# [Rows of pointing data]

--------------------------------------------------

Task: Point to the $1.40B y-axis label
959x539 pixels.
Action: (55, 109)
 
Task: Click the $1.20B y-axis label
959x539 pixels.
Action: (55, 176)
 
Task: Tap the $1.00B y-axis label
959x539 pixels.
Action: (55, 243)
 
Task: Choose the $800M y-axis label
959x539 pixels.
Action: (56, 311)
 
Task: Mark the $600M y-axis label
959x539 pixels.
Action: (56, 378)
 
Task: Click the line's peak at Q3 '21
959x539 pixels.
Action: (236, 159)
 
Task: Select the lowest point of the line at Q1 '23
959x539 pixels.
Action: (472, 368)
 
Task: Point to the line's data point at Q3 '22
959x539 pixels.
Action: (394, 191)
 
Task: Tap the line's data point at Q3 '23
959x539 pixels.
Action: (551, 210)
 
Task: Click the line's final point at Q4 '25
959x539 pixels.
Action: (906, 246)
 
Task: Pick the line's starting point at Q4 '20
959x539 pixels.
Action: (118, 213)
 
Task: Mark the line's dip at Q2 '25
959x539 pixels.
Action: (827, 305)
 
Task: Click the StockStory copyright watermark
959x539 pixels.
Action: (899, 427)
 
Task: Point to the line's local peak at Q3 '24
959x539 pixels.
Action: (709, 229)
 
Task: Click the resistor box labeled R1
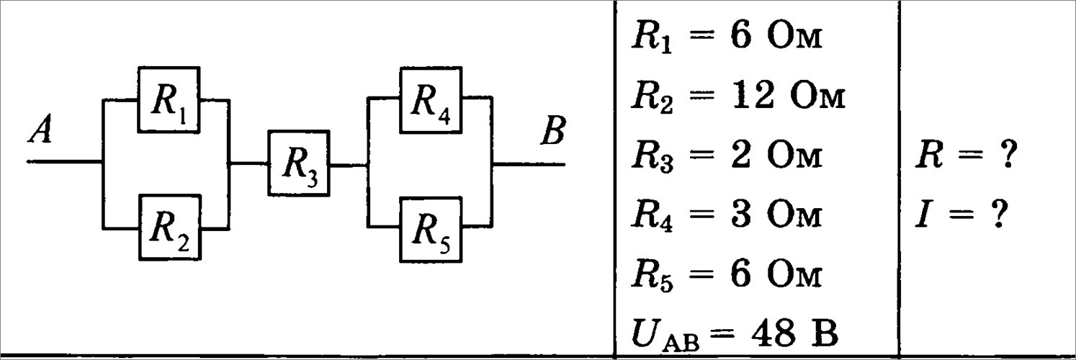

--------------------------------------------------

# [Direction]
Display each line of the entries above that contains the word "Click".

# [Answer to this problem]
Task: Click the $1.20B y-axis label
Task: Click the line's peak at Q3 '21
Task: Click the line's final point at Q4 '25
Task: Click the StockStory copyright watermark
Task: Click the resistor box labeled R1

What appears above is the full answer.